10 Kasım 1983 günü hayatını kaybeden merhum Osman Yüksel Serdengeçti’yi vefatının 36. yıldönümünde yıllar önce yazdığı yazısı ile rahmet ve özlem ile anıyoruz.
ASLAN MEHMETÇİK
Sen benim baş yazım, alın yazım, baş tacımsın!… Bu sefer seni daha yakından tanıdım, seninle yattım, seninle kalktım…Mektuplarını okudum; gözlerinin içine baktım!
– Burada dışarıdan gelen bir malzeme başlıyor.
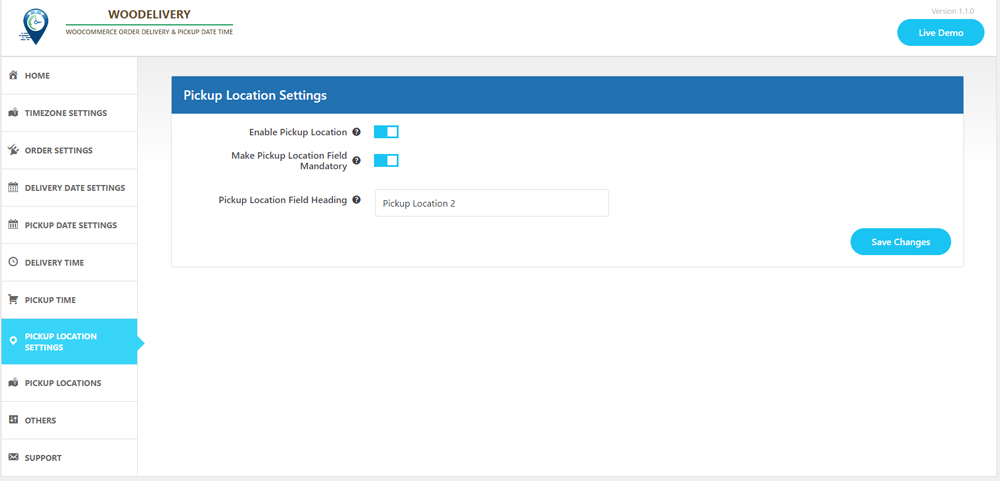This screenshot has width=1000, height=481.
Task: Toggle Make Pickup Location Field Mandatory switch
Action: 386,160
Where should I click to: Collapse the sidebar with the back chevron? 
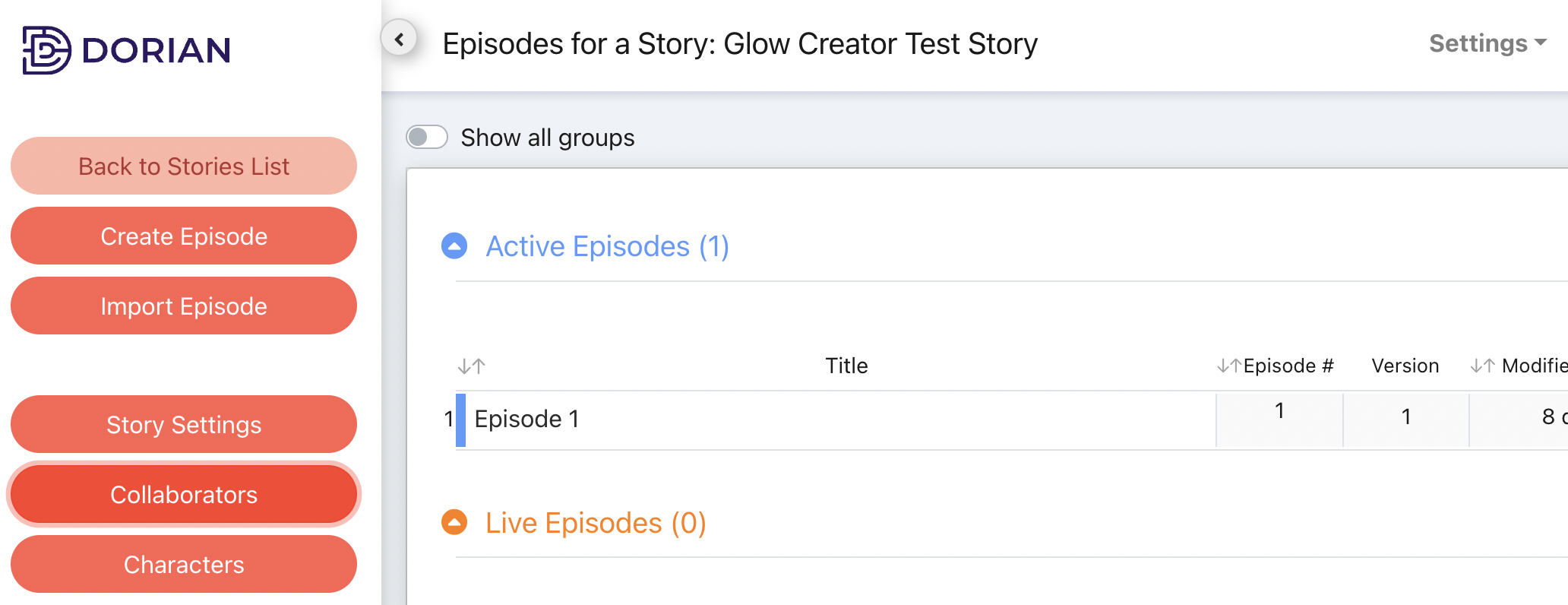(399, 39)
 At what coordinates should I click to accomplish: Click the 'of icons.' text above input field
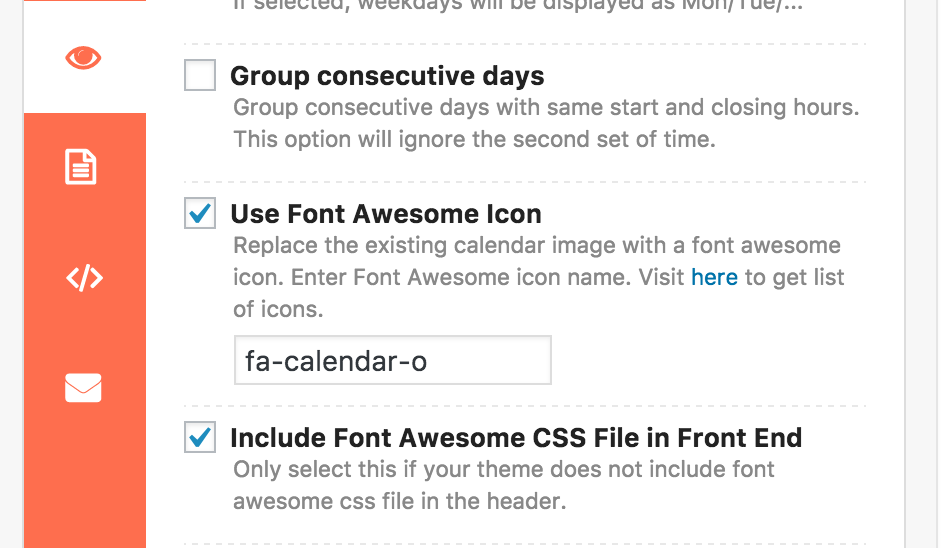click(x=278, y=310)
Senin tasan benim tasam, senin kederin benim kederim, senin kaderin benim kaderim oldu!..
Seni bir türlü değil, bin türlü sevdim…
Anam gibi, kardeşim gibi vatanım toprağım gibi sevdim.
Ne çare sana doyamadan ayrıldım.
Sana hiç doyulur mu ?
Benim sessiz, sedasız, sabırlı Mehmedim,
Varlığımızın esası sensin,
Dirliğimiz birliğimiz sensin,
Şerefimiz, şanımız sensin.
Sen olmasaydın, sen olmasaydın biz olur muyduk ?
Sen ölmeseydin biz kalır mıydık ?
Şu alev alev yanan ocaklar, şu dalga dalga sancaklar, şu insanlar, şu köyler, şu kentler bucaklar seni anar, seni tanır, seni söylerler…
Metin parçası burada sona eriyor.